DATA TO PROCESS:
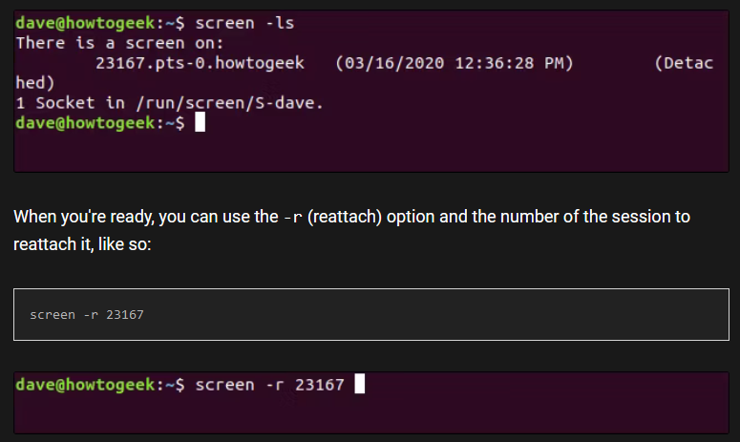Click the "1 Socket in /run/screen/S-dave." line
740x442 pixels.
point(170,103)
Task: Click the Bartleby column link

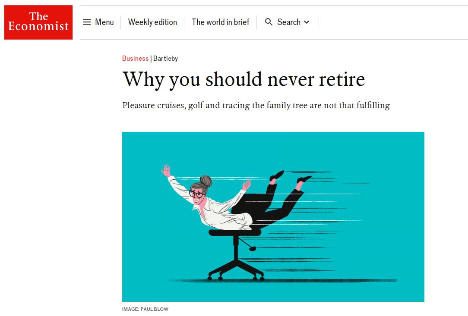Action: point(165,59)
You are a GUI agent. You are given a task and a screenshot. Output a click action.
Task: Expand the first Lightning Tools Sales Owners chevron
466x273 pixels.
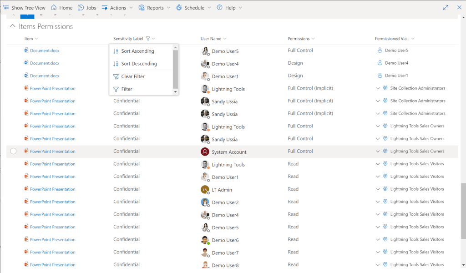[378, 126]
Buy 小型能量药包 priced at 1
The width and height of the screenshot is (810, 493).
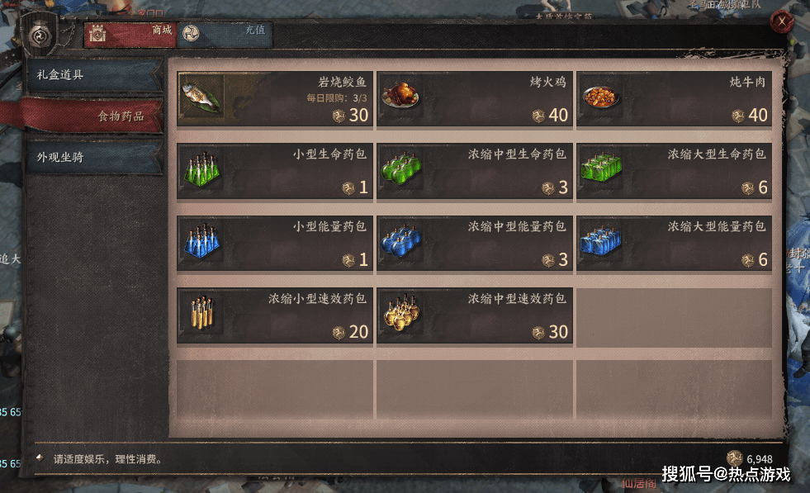coord(275,244)
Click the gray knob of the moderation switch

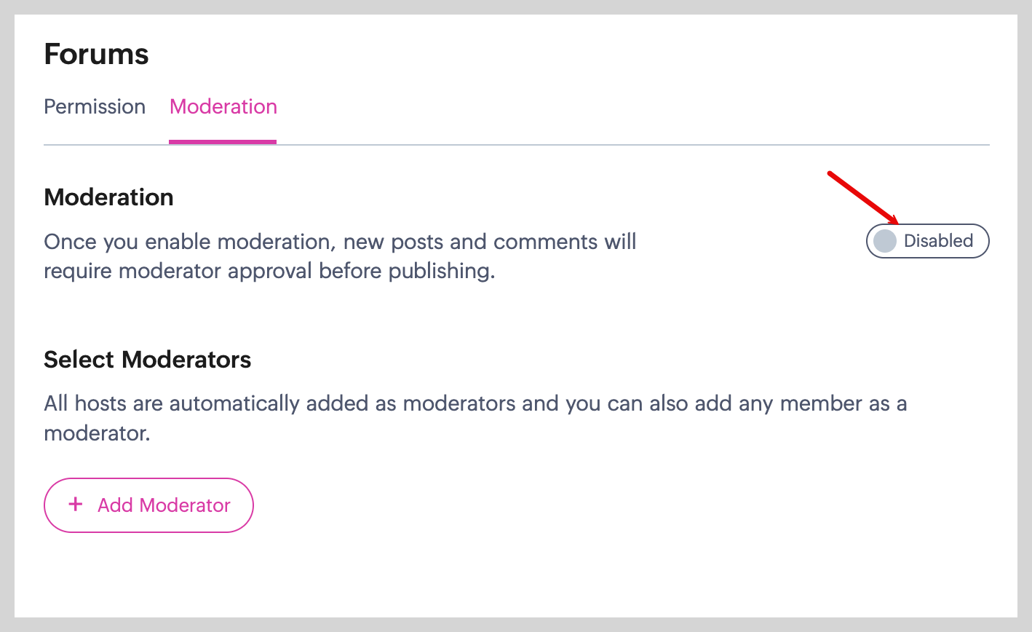pos(884,241)
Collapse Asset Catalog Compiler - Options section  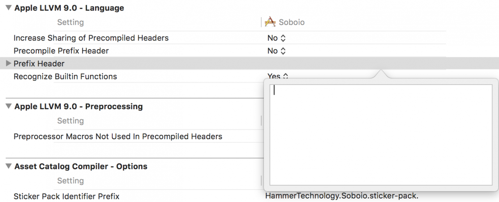9,166
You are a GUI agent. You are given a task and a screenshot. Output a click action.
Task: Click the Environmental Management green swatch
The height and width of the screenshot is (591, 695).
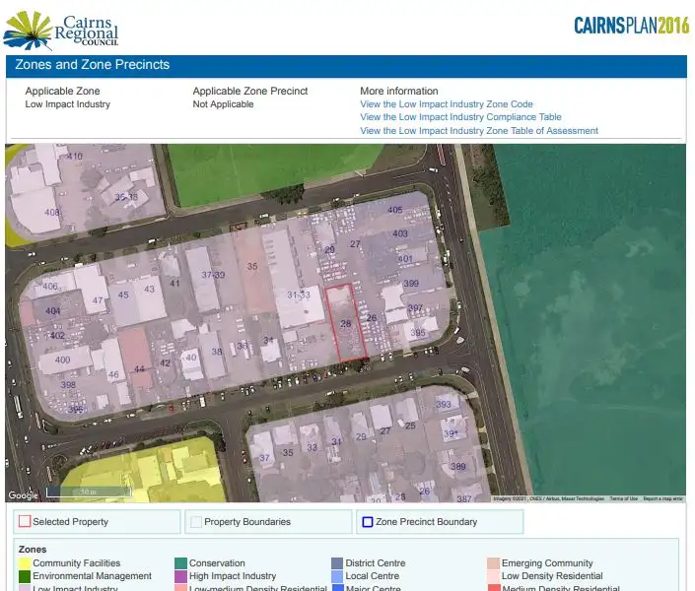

ACTION ITEM:
All lines from the one bearing "Task: Click the Environmental" through the last line of the records, and only those, should be duplicated exactly; no picture belongs in the copy.

REPLY TO THE TASK:
Task: Click the Environmental Management green swatch
The height and width of the screenshot is (591, 695).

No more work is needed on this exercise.